### [DIRECTIONS]
Render the rows from the line with "You are a GUI" up to and including the line with "pyautogui.click(x=472, y=47)" as a two-column CSV with the headers instruction and action. Put each row's text and its answer in one quoted field apiece, turn line breaks into spaces, and leave the pictures out.

### [EXCERPTED RECORDS]
□ □ □ □ □ □ □

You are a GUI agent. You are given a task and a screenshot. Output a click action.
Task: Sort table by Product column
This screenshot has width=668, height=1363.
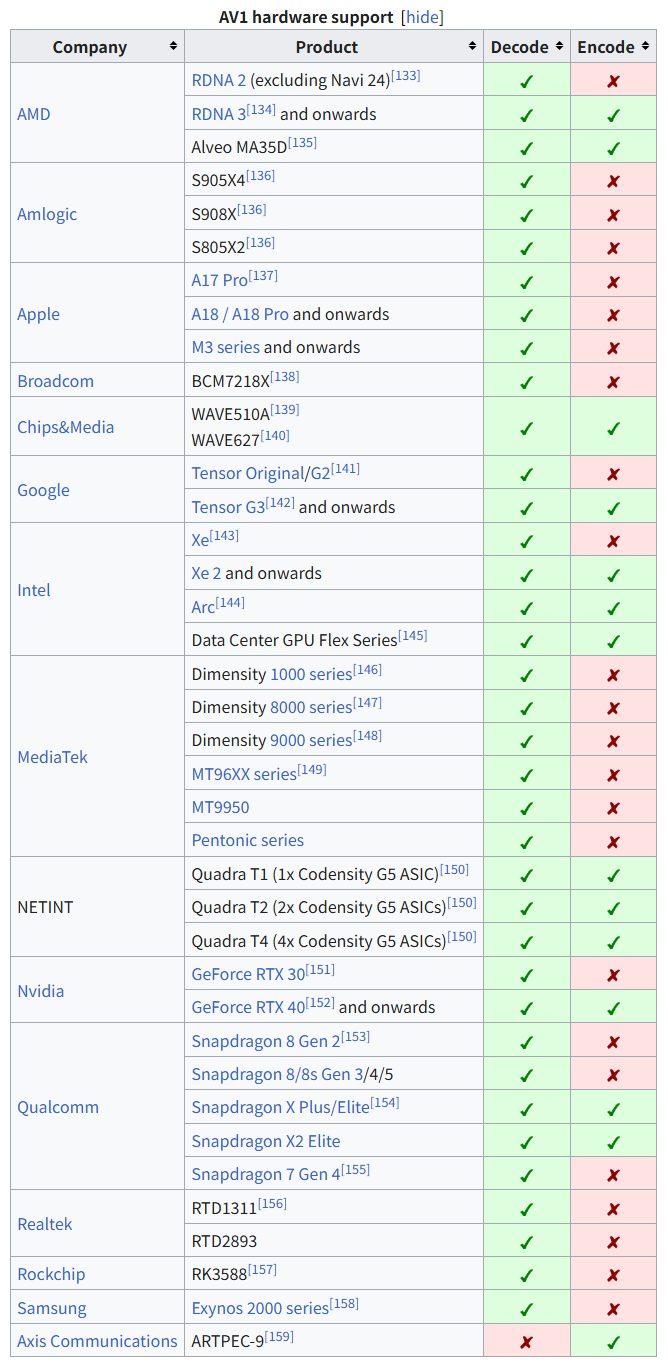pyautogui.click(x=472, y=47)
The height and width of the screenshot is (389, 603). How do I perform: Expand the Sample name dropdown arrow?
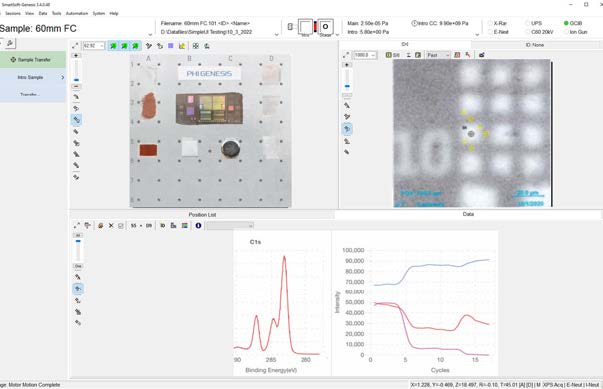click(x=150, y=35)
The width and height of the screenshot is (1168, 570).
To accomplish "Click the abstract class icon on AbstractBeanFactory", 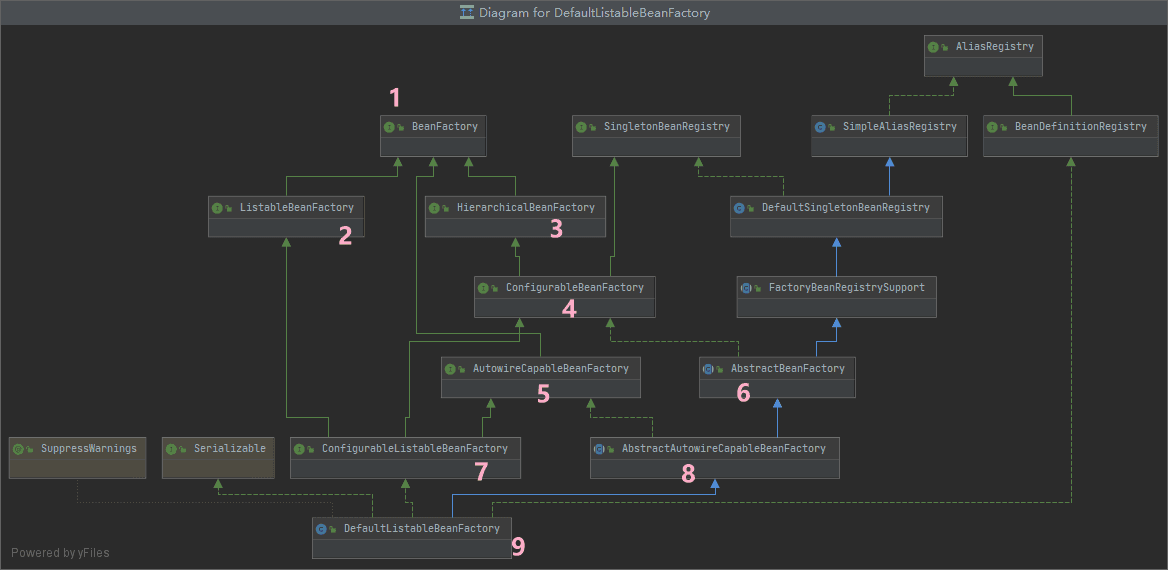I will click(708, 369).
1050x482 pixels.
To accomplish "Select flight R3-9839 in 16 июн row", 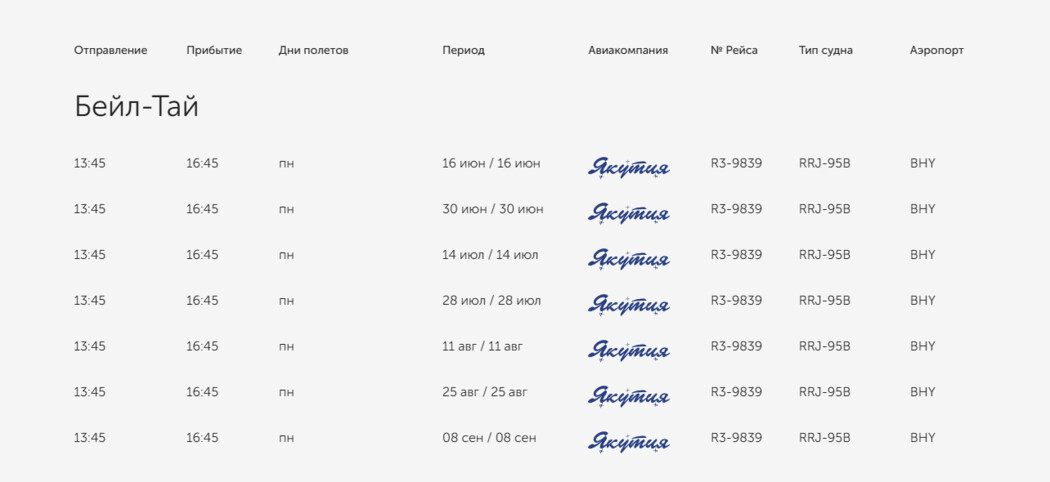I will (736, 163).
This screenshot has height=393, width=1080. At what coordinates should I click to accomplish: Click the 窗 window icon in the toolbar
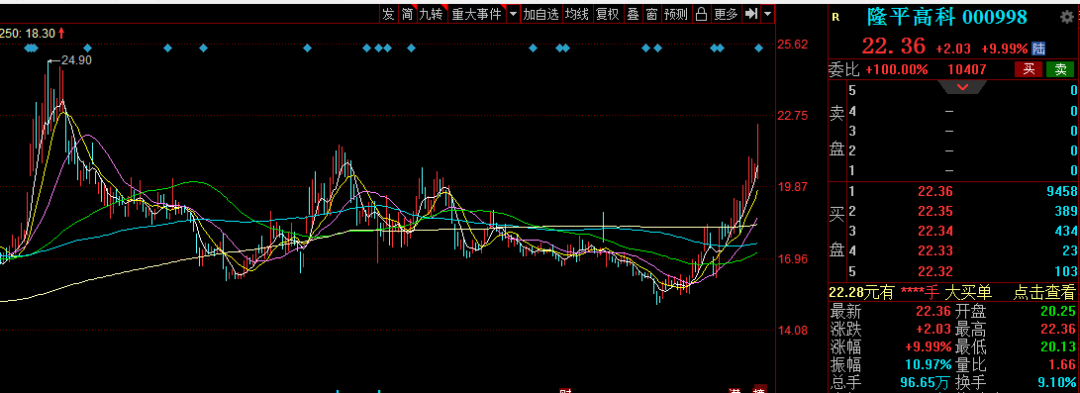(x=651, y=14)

□ □ □ □ □ □ □

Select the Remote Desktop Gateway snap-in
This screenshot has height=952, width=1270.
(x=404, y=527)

□ □ □ □ □ □ □

### [EXERCISE ANSWER]
instruction,action
"You are a GUI agent. You are given a task and a screenshot. Output a click action. Task: Sort table by Product column This screenshot has width=668, height=1363.","pyautogui.click(x=472, y=47)"